## SET PROBLEM
Return every one of the rows below unchanged, character for character.

--- begin ---

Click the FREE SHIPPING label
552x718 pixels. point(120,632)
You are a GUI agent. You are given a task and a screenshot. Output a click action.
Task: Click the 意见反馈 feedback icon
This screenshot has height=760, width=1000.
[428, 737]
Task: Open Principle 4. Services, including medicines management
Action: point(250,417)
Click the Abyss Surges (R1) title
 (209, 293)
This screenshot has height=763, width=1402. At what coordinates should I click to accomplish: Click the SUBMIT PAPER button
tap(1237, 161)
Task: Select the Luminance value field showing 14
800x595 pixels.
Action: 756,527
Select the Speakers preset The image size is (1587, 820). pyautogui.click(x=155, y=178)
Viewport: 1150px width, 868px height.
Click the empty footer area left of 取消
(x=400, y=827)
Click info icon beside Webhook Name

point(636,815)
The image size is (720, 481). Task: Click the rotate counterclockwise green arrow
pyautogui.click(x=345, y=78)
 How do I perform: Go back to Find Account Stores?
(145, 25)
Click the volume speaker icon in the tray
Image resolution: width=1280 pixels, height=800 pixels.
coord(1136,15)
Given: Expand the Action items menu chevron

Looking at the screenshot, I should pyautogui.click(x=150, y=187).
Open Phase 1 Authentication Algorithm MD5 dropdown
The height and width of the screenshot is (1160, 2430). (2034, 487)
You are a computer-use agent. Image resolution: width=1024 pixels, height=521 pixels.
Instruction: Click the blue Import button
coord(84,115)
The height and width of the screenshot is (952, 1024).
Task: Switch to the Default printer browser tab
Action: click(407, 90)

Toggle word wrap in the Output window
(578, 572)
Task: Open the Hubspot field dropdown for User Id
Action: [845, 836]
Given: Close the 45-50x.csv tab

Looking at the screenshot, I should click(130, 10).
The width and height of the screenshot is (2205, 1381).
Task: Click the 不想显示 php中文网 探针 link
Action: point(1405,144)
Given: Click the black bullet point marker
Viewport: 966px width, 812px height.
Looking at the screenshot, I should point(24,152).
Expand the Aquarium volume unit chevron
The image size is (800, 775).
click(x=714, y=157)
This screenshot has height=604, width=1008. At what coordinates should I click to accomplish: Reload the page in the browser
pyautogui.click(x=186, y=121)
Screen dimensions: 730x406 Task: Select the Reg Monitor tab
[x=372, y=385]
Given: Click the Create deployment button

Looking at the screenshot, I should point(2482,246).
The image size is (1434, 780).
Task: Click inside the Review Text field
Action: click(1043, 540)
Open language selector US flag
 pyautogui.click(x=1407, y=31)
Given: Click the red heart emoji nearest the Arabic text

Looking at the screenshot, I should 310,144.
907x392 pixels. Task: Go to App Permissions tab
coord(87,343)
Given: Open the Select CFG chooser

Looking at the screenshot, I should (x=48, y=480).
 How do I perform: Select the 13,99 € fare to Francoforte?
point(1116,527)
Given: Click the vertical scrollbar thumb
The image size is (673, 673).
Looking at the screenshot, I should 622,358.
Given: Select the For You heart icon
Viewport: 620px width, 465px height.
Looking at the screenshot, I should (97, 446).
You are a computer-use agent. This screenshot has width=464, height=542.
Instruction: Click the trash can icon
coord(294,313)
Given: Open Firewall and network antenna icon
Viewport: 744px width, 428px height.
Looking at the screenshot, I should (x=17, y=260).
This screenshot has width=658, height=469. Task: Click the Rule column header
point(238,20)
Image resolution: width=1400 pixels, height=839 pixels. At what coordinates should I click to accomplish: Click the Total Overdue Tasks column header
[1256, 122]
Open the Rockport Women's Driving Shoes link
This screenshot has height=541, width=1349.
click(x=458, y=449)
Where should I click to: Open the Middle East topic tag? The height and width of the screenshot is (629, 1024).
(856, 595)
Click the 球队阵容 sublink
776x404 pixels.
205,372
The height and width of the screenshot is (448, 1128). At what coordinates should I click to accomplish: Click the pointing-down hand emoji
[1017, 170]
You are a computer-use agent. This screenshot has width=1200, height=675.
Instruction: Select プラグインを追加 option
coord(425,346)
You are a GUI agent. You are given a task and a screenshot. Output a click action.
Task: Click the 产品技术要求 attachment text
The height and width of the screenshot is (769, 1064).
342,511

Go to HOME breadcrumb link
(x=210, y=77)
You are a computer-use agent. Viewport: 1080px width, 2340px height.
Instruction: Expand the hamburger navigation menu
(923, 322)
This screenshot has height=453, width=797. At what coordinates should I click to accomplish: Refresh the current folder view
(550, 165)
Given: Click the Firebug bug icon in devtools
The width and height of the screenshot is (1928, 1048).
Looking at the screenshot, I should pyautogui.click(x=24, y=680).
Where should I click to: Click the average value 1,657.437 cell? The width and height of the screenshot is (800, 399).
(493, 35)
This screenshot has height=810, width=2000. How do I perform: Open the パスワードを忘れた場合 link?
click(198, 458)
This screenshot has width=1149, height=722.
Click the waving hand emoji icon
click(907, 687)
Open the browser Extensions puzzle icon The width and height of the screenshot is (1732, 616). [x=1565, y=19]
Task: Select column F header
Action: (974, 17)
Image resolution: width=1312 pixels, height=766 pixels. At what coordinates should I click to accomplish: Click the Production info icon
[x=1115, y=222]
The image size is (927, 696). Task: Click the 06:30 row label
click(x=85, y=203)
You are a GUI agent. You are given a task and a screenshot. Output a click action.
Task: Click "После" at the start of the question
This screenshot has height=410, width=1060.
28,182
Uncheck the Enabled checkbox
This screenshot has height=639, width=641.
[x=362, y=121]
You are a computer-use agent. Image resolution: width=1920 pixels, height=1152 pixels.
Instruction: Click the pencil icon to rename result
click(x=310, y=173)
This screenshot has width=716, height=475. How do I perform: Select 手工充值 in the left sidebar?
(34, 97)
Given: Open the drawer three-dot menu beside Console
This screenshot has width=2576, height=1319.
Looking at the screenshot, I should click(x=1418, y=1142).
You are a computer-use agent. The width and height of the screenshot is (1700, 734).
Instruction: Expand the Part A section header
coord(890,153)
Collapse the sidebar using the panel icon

--- end ---

## EXERCISE ANSWER
Click the FREE SHIPPING label
552x718 pixels. point(120,632)
You are a GUI agent. You are given a task and a screenshot. Output a click action.
Task: Click the 意见反馈 feedback icon
This screenshot has height=760, width=1000.
[428, 737]
Task: Open Principle 4. Services, including medicines management
Action: point(250,417)
Click the Abyss Surges (R1) title
 (209, 293)
This screenshot has height=763, width=1402. At what coordinates should I click to accomplish: Click the SUBMIT PAPER button
tap(1237, 161)
Task: Select the Luminance value field showing 14
800x595 pixels.
Action: 756,527
Select the Speakers preset The image size is (1587, 820). pyautogui.click(x=155, y=178)
Viewport: 1150px width, 868px height.
Click the empty footer area left of 取消
(x=400, y=827)
Click info icon beside Webhook Name

point(636,815)
The image size is (720, 481). Task: Click the rotate counterclockwise green arrow
pyautogui.click(x=345, y=78)
 How do I perform: Go back to Find Account Stores?
(145, 25)
Click the volume speaker icon in the tray
Image resolution: width=1280 pixels, height=800 pixels.
coord(1136,15)
Given: Expand the Action items menu chevron

Looking at the screenshot, I should pyautogui.click(x=150, y=187).
Open Phase 1 Authentication Algorithm MD5 dropdown
The height and width of the screenshot is (1160, 2430). (2034, 487)
You are a computer-use agent. Image resolution: width=1024 pixels, height=521 pixels.
Instruction: Click the blue Import button
coord(84,115)
The height and width of the screenshot is (952, 1024).
Task: Switch to the Default printer browser tab
Action: click(407, 90)

Toggle word wrap in the Output window
(578, 572)
Task: Open the Hubspot field dropdown for User Id
Action: [845, 836]
Given: Close the 45-50x.csv tab

Looking at the screenshot, I should click(130, 10).
The width and height of the screenshot is (2205, 1381).
Task: Click the 不想显示 php中文网 探针 link
Action: point(1405,144)
Given: Click the black bullet point marker
Viewport: 966px width, 812px height.
Looking at the screenshot, I should point(24,152).
Expand the Aquarium volume unit chevron
The image size is (800, 775).
click(x=714, y=157)
This screenshot has height=604, width=1008. At what coordinates should I click to accomplish: Reload the page in the browser
pyautogui.click(x=186, y=121)
Screen dimensions: 730x406 Task: Select the Reg Monitor tab
[x=372, y=385]
Given: Click the Create deployment button

Looking at the screenshot, I should point(2482,246).
The image size is (1434, 780).
Task: Click inside the Review Text field
Action: click(1043, 540)
Open language selector US flag
 pyautogui.click(x=1407, y=31)
Given: Click the red heart emoji nearest the Arabic text

Looking at the screenshot, I should 310,144.
907x392 pixels. Task: Go to App Permissions tab
coord(87,343)
Given: Open the Select CFG chooser

Looking at the screenshot, I should (x=48, y=480).
 How do I perform: Select the 13,99 € fare to Francoforte?
point(1116,527)
Given: Click the vertical scrollbar thumb
The image size is (673, 673).
Looking at the screenshot, I should 622,358.
Given: Select the For You heart icon
Viewport: 620px width, 465px height.
Looking at the screenshot, I should (97, 446).
You are a computer-use agent. This screenshot has width=464, height=542.
Instruction: Click the trash can icon
coord(294,313)
Given: Open Firewall and network antenna icon
Viewport: 744px width, 428px height.
Looking at the screenshot, I should (x=17, y=260).
This screenshot has width=658, height=469. Task: Click the Rule column header
point(238,20)
Image resolution: width=1400 pixels, height=839 pixels. At what coordinates should I click to accomplish: Click the Total Overdue Tasks column header
[1256, 122]
Open the Rockport Women's Driving Shoes link
This screenshot has height=541, width=1349.
click(x=458, y=449)
Where should I click to: Open the Middle East topic tag? The height and width of the screenshot is (629, 1024).
(856, 595)
Click the 球队阵容 sublink
776x404 pixels.
205,372
The height and width of the screenshot is (448, 1128). At what coordinates should I click to accomplish: Click the pointing-down hand emoji
[1017, 170]
You are a computer-use agent. This screenshot has width=1200, height=675.
Instruction: Select プラグインを追加 option
coord(425,346)
You are a GUI agent. You are given a task and a screenshot. Output a click action.
Task: Click the 产品技术要求 attachment text
The height and width of the screenshot is (769, 1064).
342,511

Go to HOME breadcrumb link
(x=210, y=77)
You are a computer-use agent. Viewport: 1080px width, 2340px height.
Instruction: Expand the hamburger navigation menu
(923, 322)
This screenshot has height=453, width=797. At what coordinates should I click to accomplish: Refresh the current folder view
(550, 165)
Given: Click the Firebug bug icon in devtools
The width and height of the screenshot is (1928, 1048).
Looking at the screenshot, I should pyautogui.click(x=24, y=680).
Where should I click to: Click the average value 1,657.437 cell? The width and height of the screenshot is (800, 399).
(493, 35)
This screenshot has height=810, width=2000. How do I perform: Open the パスワードを忘れた場合 link?
click(198, 458)
This screenshot has width=1149, height=722.
Click the waving hand emoji icon
click(907, 687)
Open the browser Extensions puzzle icon The width and height of the screenshot is (1732, 616). [x=1565, y=19]
Task: Select column F header
Action: (974, 17)
Image resolution: width=1312 pixels, height=766 pixels. At what coordinates should I click to accomplish: Click the Production info icon
[x=1115, y=222]
The image size is (927, 696). Task: Click the 06:30 row label
click(x=85, y=203)
You are a GUI agent. You are given a task and a screenshot. Output a click action.
Task: Click "После" at the start of the question
This screenshot has height=410, width=1060.
28,182
Uncheck the Enabled checkbox
This screenshot has height=639, width=641.
[x=362, y=121]
You are a computer-use agent. Image resolution: width=1920 pixels, height=1152 pixels.
Instruction: Click the pencil icon to rename result
click(x=310, y=173)
This screenshot has width=716, height=475. How do I perform: Select 手工充值 in the left sidebar?
(34, 97)
Given: Open the drawer three-dot menu beside Console
This screenshot has width=2576, height=1319.
Looking at the screenshot, I should click(x=1418, y=1142).
You are a computer-use agent. The width and height of the screenshot is (1700, 734).
Instruction: Expand the Part A section header
coord(890,153)
Collapse the sidebar using the panel icon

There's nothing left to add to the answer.